Along with all that increased data traffic comes heat, which has become a pressing engineering problem to solve. The constant movement of electrons through the tiny metal highways inside a microchip leads to pernicious Joule heating. This is of particular concern for the large data centers that run the internet. Anywhere from 35 to 65 percent of the total expense in running a data center is spent on cooling. It is no wonder, then, that many data centers are located in cold places like Alaska and Ireland. There was an urgent need to solve the "heat problem," though it wasn't clear what that would look like.
By the early 2000s, an active community of researchers was exploring ways to use light to transmit information between and within microchips. Their goal was to eliminate electrical interconnects within a chip altogether, replacing them with optical waveguides that carry information encoded on photons. The challenge is to create systems that can produce, transport, and modulate light at the scale of a microchip, using techniques that are compatible with current technology. At the end of the last millennium, none of these things existed.
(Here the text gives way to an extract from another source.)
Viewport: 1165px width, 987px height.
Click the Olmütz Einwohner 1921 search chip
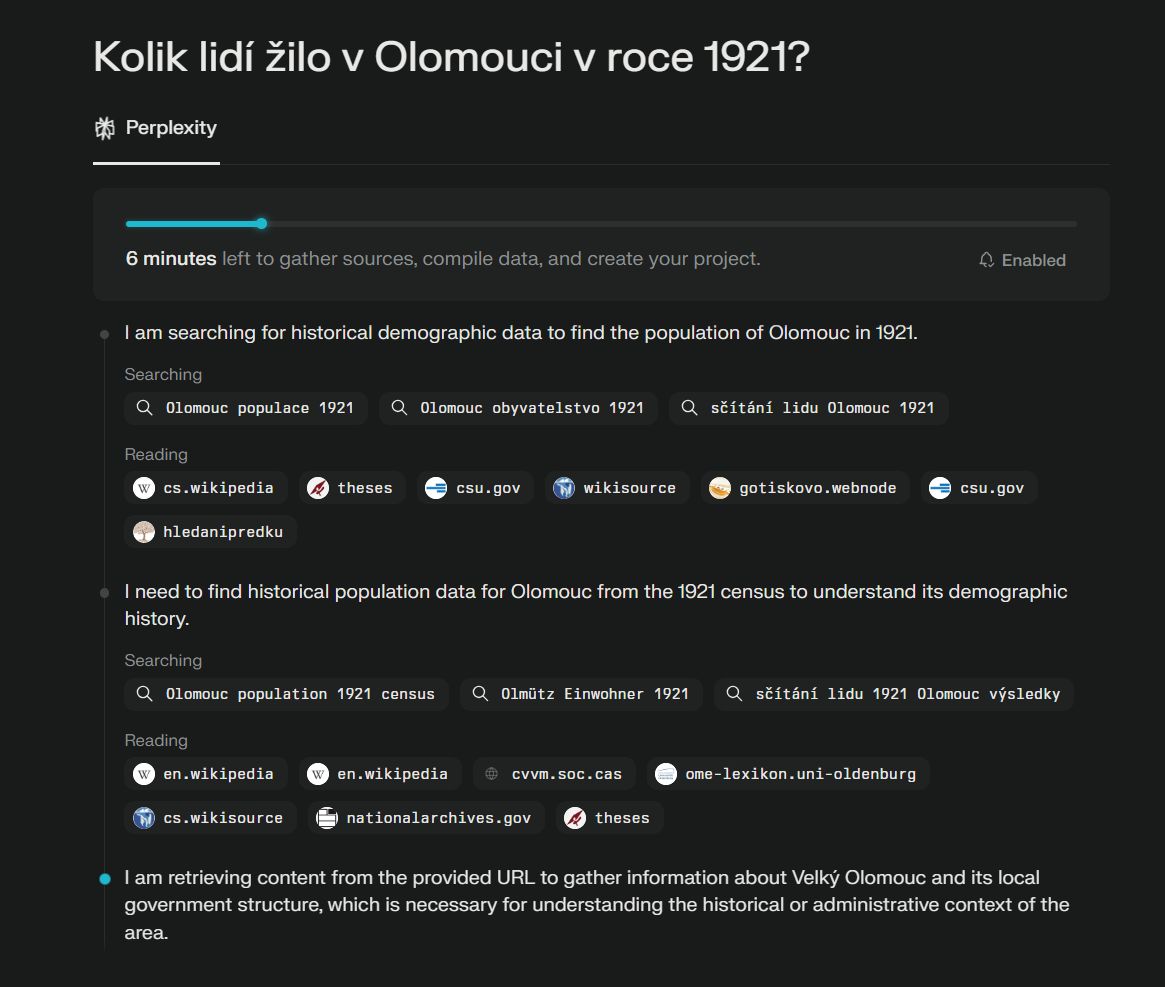[581, 693]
That's why the strangest thing about the discovery of silicon nanocrystals in a nebula was its timing. The broadband emission from the Red Rectangle seemed to portend a technological revolution brewing here on Earth, with silicon once again at its heart.
Removing the Data Communication Bottleneck
In the last 20 years, a number of novel discoveries have propelled silicon photonics—the study and application of photonic systems that use silicon as an optical medium—into the mainstream. High-precision etching technology has created silicon waveguides that are the same size as the wavelength of light it carries. These structures have made it possible to transfer information from one part of the chip to another without any heat or hassle.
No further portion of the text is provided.